抜粋:
──────────────────────────────

前回の記事では、アフターコロナ時代になぜ中長期ビジョンを描き直す必要があるのか、中長期ビジョンを描き直す上で必要な考え方である「バックキャスティング」と「逆U字モデル」についてお伝えしました。
今回は、前回お伝えした2つの考え方を基に、いかにして中長期ビジョンを言語化し、それを戦略に具体的な形で落とし込むのか、そのプロセスについてお伝えしたいと思います。
中長期ビジョンは定性的なフレーズで終わらせず、定量目標を設定する
まず初めに、皆さんは中長期ビジョンをどのようなものとして捉えているでしょうか。
おそらく多くの方が、ビジョンというと以下のようなものを想像するのではないでしょうか。
・お客様のとってのベストのパートナーになる
・○○業界にイノベーションを起こす
・△△業界のリーディングカンパニーになる など
確かにこれらもビジョンではありますが、機能するビジョンとは言い難いかもしれません。というのも、定性的な面からしかビジョンが規定されておらず、定量的な数値目標が規定されていないからです。
ビジョンの策定において、定量的な目標が設定されていないと、その後具体的な戦略に落とし込んでいくことが難しくなります。当たり前のことのように聞こえるかもしれませんが、できている企業はそれほど多くないというのが実情です。
中長期的な事業ビジョンを策定する際は、定性目標だけでなく定量目標も設定するということが、その後の戦略の作成に具体性を持たせる大前提となりますので、前提としてお伝えさせて頂きました。
中長期ビジョンを描き、それを戦略に落とし込む6つのSTEP
では、実際に中長期ビジョンを描き、それを戦略に落とし込むプロセスについて、お伝えしていきたいと思います。プロセスの全体像は、下記のようになりますので、STEP1から順を追って説明していきたいと思います。
■STEP1:未来予測〜起こり得る変化の整理
STEP1では、「自社業界や周辺業界」「より広いマクロ環境(PEST分析+衣食住遊学働)」「アフターコロナ(ニューノーマル)」の3つの観点から、起こりうる変化・未来を整理します。
マクロトレンドに関するオープンデータなどを参考にしながら、できる限り多くの階層・部署の人を巻き込んだ社内ワークショップを実施し、幅広くキーワード洗い出すことが重要になってきます。
■STEP2:現状分析〜自社の強み・資産の整理
STEP2では、自社が現在持つ強みや資産を洗い出し、「VRIO」の観点で評価します。市場での地位が確立されており、安定的に成長してきた企業は、「希少性」や「模倣困難性」に対する評価が甘く、成長や新規性を追求してきた企業は「組織」に対する評価が甘いことが多い印象がありますので、自社の現状を客観視し、今後も活かせる強みを明確にすることが重要になってきます。
*「VRIO」とは、「Value(経済価値)」「Rarity(希少性)」「Imitability(模倣困難性)」「Organization(組織)」の頭文字を取ったものであり、市場における競争優位性を把握する時に用いるフレームワークです。
■STEP3:事業アイディアの発散〜過去に縛られない未来思考
STEP3においては、「未来予測」「現状分析」で洗い出したキーワードの組み合わせを用いて、「誰に?」「どんな価値を?」「どんな手段で?」を明確にしながら、事業アイディアを発散していきます。

──────────────────────────────

作業内容:
1 - 抜粋のうち、「中長期ビジョンを描き、それを戦略に落とし込む6つのSTEP」から「うる変化・未来を整理します。」までを、両端の語句も含めて一字一句そのまま返してください。
2 - 抜粋にある次の文を英語に訳してください。「ビジョンの策定において、定量的な目標が設定されていないと、その後具体的な戦略に落とし込んでいくことが難しくなります。」

提供資料:
──────────────────────────────

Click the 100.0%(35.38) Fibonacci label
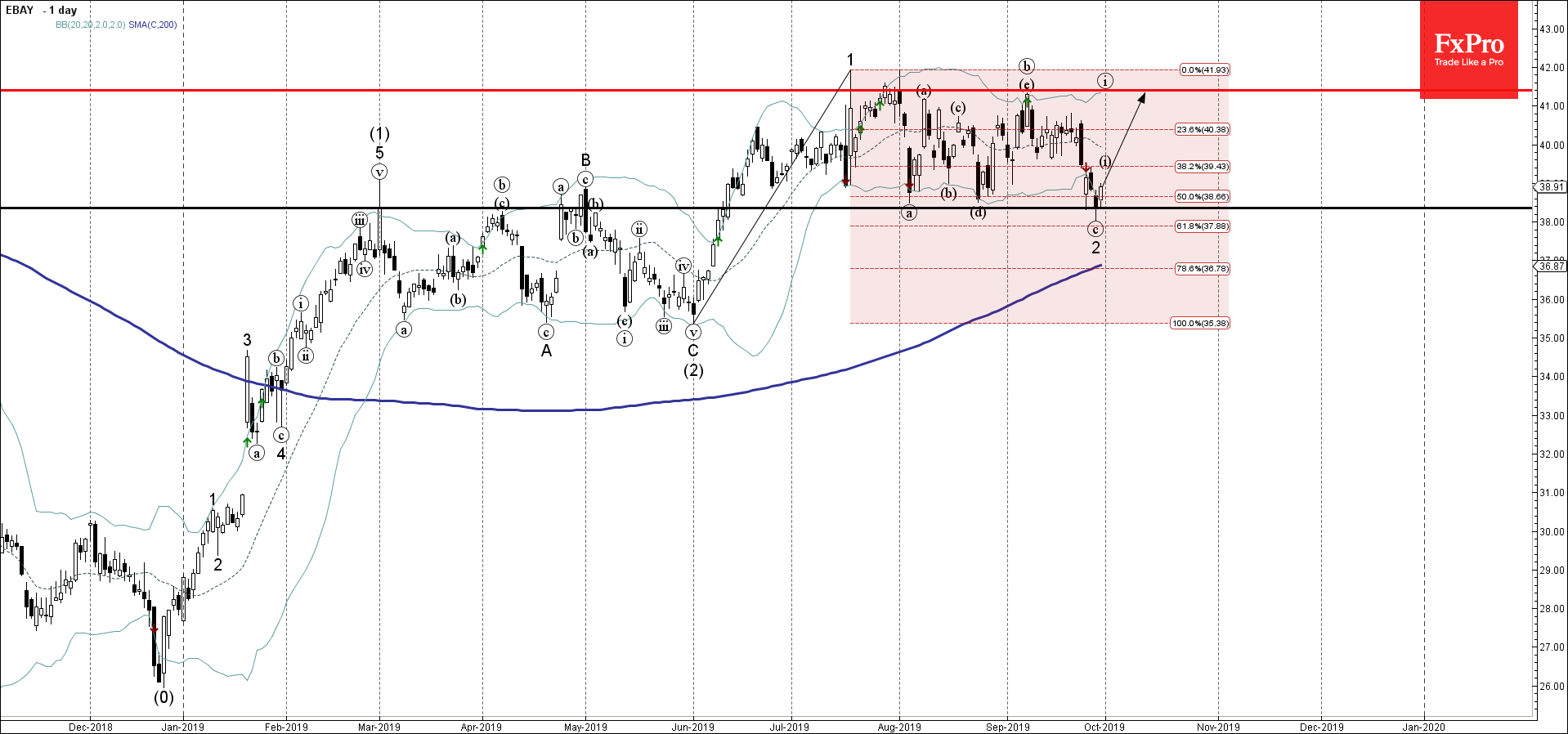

──────────────────────────────

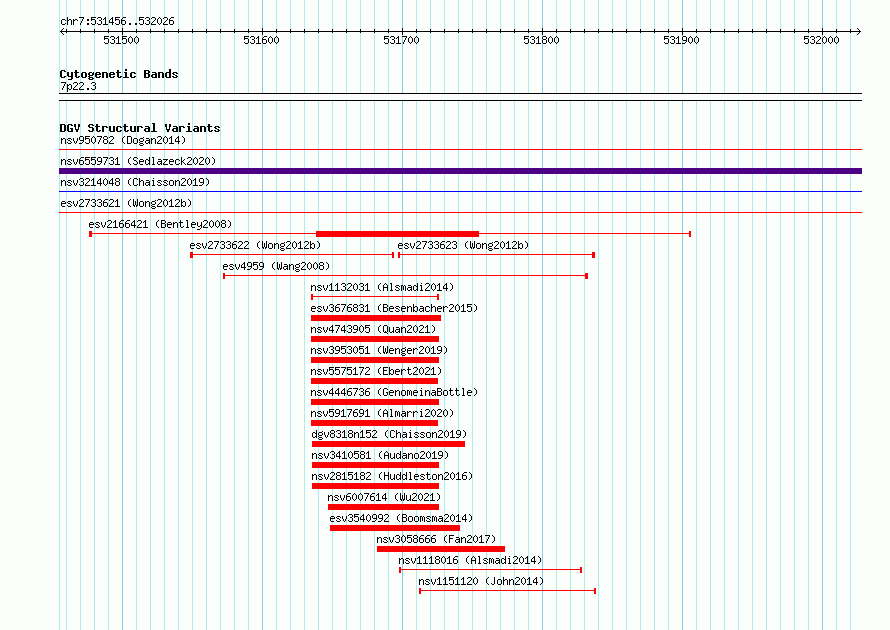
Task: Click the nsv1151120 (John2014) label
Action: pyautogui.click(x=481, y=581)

──────────────────────────────

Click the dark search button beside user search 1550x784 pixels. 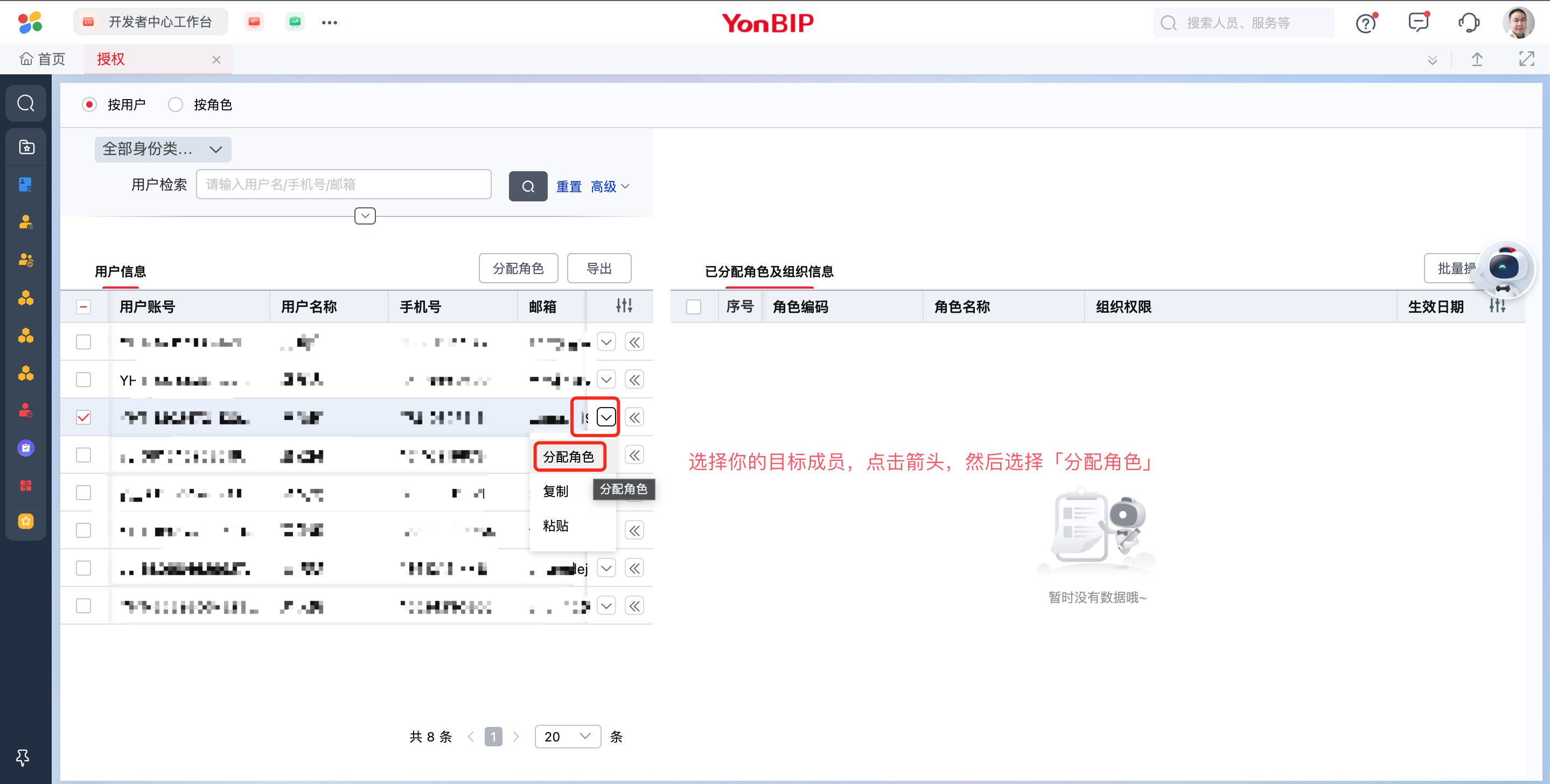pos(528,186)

──────────────────────────────

課題別の解答:
1 -
中長期ビジョンを描き、それを戦略に落とし込む6つのSTEP
では、実際に中長期ビジョンを描き、それを戦略に落とし込むプロセスについて、お伝えしていきたいと思います。プロセスの全体像は、下記のようになりますので、STEP1から順を追って説明していきたいと思います。
■STEP1:未来予測〜起こり得る変化の整理
STEP1では、「自社業界や周辺業界」「より広いマクロ環境(PEST分析+衣食住遊学働)」「アフターコロナ(ニューノーマル)」の3つの観点から、起こりうる変化・未来を整理します。

2 - When formulating a vision, if quantitative targets are not set, it becomes difficult to break it down into concrete strategies afterward.